Copy every line of these records verbatim.

(Word and element location records)
__________
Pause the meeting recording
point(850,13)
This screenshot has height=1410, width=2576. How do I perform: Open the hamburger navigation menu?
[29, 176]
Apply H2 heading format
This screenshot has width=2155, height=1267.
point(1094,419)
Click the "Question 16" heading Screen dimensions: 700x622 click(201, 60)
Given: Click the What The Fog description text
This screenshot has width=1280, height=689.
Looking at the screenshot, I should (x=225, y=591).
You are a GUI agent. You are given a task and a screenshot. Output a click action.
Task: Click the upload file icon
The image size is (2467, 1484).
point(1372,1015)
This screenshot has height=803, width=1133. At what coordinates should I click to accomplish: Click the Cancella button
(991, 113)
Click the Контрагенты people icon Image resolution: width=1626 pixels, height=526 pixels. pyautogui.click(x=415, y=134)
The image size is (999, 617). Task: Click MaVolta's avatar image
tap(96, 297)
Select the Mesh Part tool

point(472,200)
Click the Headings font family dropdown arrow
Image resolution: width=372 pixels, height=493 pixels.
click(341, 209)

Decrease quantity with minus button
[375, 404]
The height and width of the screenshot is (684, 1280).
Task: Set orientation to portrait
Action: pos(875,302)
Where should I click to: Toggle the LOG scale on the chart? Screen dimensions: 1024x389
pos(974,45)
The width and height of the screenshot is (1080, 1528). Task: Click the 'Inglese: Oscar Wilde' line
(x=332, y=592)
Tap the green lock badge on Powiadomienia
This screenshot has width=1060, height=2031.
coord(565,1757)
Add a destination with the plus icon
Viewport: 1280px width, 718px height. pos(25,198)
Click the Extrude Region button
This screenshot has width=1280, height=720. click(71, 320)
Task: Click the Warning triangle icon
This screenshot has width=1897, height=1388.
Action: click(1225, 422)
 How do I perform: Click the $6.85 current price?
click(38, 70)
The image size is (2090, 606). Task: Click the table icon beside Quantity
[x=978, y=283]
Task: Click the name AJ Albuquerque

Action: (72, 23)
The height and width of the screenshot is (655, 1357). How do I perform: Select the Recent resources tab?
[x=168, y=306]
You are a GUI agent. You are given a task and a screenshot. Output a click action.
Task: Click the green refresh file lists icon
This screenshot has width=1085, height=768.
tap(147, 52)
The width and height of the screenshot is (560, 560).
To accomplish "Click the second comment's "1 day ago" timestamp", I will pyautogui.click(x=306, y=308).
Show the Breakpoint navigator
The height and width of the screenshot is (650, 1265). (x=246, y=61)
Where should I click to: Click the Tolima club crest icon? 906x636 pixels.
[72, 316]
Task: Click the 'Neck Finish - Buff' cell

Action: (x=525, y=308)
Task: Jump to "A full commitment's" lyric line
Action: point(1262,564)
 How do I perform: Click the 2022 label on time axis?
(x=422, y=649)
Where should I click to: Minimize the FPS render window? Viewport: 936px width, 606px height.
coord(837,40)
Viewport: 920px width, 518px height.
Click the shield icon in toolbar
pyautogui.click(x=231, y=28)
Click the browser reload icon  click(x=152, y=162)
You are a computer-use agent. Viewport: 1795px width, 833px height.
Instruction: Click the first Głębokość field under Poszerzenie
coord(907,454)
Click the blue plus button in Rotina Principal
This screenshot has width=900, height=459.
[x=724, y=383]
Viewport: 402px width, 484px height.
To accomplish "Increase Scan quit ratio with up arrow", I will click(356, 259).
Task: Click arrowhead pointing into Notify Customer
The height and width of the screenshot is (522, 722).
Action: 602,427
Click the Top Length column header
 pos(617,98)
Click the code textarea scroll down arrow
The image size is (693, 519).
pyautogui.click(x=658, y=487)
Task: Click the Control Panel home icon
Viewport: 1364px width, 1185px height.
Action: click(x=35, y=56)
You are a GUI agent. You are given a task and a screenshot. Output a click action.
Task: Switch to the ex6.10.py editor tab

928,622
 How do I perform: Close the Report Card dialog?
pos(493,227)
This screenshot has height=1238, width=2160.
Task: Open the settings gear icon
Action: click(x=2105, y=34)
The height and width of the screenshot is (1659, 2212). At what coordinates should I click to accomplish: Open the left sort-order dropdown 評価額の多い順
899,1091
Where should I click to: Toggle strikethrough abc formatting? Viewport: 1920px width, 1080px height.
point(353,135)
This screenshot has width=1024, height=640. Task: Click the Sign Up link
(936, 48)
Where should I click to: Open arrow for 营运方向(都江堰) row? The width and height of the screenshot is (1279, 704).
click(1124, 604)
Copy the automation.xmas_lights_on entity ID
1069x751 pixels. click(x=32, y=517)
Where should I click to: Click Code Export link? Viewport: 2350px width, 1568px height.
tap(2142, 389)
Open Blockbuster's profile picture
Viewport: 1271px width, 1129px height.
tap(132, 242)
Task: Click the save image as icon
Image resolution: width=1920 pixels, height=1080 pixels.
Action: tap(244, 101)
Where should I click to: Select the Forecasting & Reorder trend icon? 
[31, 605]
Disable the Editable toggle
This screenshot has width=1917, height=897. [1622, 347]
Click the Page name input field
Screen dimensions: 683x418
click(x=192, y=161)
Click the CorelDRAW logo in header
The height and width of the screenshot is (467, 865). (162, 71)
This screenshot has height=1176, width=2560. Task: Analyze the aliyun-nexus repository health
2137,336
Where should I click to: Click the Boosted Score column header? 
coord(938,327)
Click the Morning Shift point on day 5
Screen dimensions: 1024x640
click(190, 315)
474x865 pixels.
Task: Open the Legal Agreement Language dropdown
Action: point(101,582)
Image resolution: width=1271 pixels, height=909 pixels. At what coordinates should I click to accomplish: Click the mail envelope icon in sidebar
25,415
__________
• [Response to this task]
Pause the meeting recording
point(850,13)
This screenshot has height=1410, width=2576. How do I perform: Open the hamburger navigation menu?
[29, 176]
Apply H2 heading format
This screenshot has width=2155, height=1267.
point(1094,419)
Click the "Question 16" heading Screen dimensions: 700x622 click(201, 60)
Given: Click the What The Fog description text
This screenshot has width=1280, height=689.
Looking at the screenshot, I should (x=225, y=591).
You are a GUI agent. You are given a task and a screenshot. Output a click action.
Task: Click the upload file icon
The image size is (2467, 1484).
point(1372,1015)
This screenshot has height=803, width=1133. At what coordinates should I click to accomplish: Click the Cancella button
(991, 113)
Click the Контрагенты people icon Image resolution: width=1626 pixels, height=526 pixels. pyautogui.click(x=415, y=134)
The image size is (999, 617). Task: Click MaVolta's avatar image
tap(96, 297)
Select the Mesh Part tool

point(472,200)
Click the Headings font family dropdown arrow
Image resolution: width=372 pixels, height=493 pixels.
click(341, 209)

Decrease quantity with minus button
[375, 404]
The height and width of the screenshot is (684, 1280).
Task: Set orientation to portrait
Action: pos(875,302)
Where should I click to: Toggle the LOG scale on the chart? Screen dimensions: 1024x389
pos(974,45)
The width and height of the screenshot is (1080, 1528). Task: Click the 'Inglese: Oscar Wilde' line
(x=332, y=592)
Tap the green lock badge on Powiadomienia
This screenshot has width=1060, height=2031.
coord(565,1757)
Add a destination with the plus icon
Viewport: 1280px width, 718px height. pos(25,198)
Click the Extrude Region button
This screenshot has width=1280, height=720. click(71, 320)
Task: Click the Warning triangle icon
This screenshot has width=1897, height=1388.
Action: click(1225, 422)
 How do I perform: Click the $6.85 current price?
click(38, 70)
The image size is (2090, 606). Task: Click the table icon beside Quantity
[x=978, y=283]
Task: Click the name AJ Albuquerque

Action: (72, 23)
The height and width of the screenshot is (655, 1357). How do I perform: Select the Recent resources tab?
[x=168, y=306]
You are a GUI agent. You are given a task and a screenshot. Output a click action.
Task: Click the green refresh file lists icon
This screenshot has width=1085, height=768.
tap(147, 52)
The width and height of the screenshot is (560, 560).
To accomplish "Click the second comment's "1 day ago" timestamp", I will pyautogui.click(x=306, y=308).
Show the Breakpoint navigator
The height and width of the screenshot is (650, 1265). (x=246, y=61)
Where should I click to: Click the Tolima club crest icon? 906x636 pixels.
[72, 316]
Task: Click the 'Neck Finish - Buff' cell

Action: (x=525, y=308)
Task: Jump to "A full commitment's" lyric line
Action: point(1262,564)
 How do I perform: Click the 2022 label on time axis?
(x=422, y=649)
Where should I click to: Minimize the FPS render window? Viewport: 936px width, 606px height.
coord(837,40)
Viewport: 920px width, 518px height.
Click the shield icon in toolbar
pyautogui.click(x=231, y=28)
Click the browser reload icon  click(x=152, y=162)
You are a computer-use agent. Viewport: 1795px width, 833px height.
Instruction: Click the first Głębokość field under Poszerzenie
coord(907,454)
Click the blue plus button in Rotina Principal
This screenshot has width=900, height=459.
[x=724, y=383]
Viewport: 402px width, 484px height.
To accomplish "Increase Scan quit ratio with up arrow", I will click(356, 259).
Task: Click arrowhead pointing into Notify Customer
The height and width of the screenshot is (522, 722).
Action: 602,427
Click the Top Length column header
 pos(617,98)
Click the code textarea scroll down arrow
The image size is (693, 519).
pyautogui.click(x=658, y=487)
Task: Click the Control Panel home icon
Viewport: 1364px width, 1185px height.
Action: click(x=35, y=56)
You are a GUI agent. You are given a task and a screenshot. Output a click action.
Task: Switch to the ex6.10.py editor tab

928,622
 How do I perform: Close the Report Card dialog?
pos(493,227)
This screenshot has height=1238, width=2160.
Task: Open the settings gear icon
Action: click(x=2105, y=34)
The height and width of the screenshot is (1659, 2212). At what coordinates should I click to accomplish: Open the left sort-order dropdown 評価額の多い順
899,1091
Where should I click to: Toggle strikethrough abc formatting? Viewport: 1920px width, 1080px height.
point(353,135)
This screenshot has width=1024, height=640. Task: Click the Sign Up link
(936, 48)
Where should I click to: Open arrow for 营运方向(都江堰) row? The width and height of the screenshot is (1279, 704).
click(1124, 604)
Copy the automation.xmas_lights_on entity ID
1069x751 pixels. click(x=32, y=517)
Where should I click to: Click Code Export link? Viewport: 2350px width, 1568px height.
tap(2142, 389)
Open Blockbuster's profile picture
Viewport: 1271px width, 1129px height.
tap(132, 242)
Task: Click the save image as icon
Image resolution: width=1920 pixels, height=1080 pixels.
Action: tap(244, 101)
Where should I click to: Select the Forecasting & Reorder trend icon? 
[31, 605]
Disable the Editable toggle
This screenshot has width=1917, height=897. [1622, 347]
Click the Page name input field
Screen dimensions: 683x418
click(x=192, y=161)
Click the CorelDRAW logo in header
The height and width of the screenshot is (467, 865). (162, 71)
This screenshot has height=1176, width=2560. Task: Analyze the aliyun-nexus repository health
2137,336
Where should I click to: Click the Boosted Score column header? 
coord(938,327)
Click the Morning Shift point on day 5
Screen dimensions: 1024x640
click(190, 315)
474x865 pixels.
Task: Open the Legal Agreement Language dropdown
Action: point(101,582)
Image resolution: width=1271 pixels, height=909 pixels. At what coordinates should I click to accomplish: Click the mail envelope icon in sidebar
25,415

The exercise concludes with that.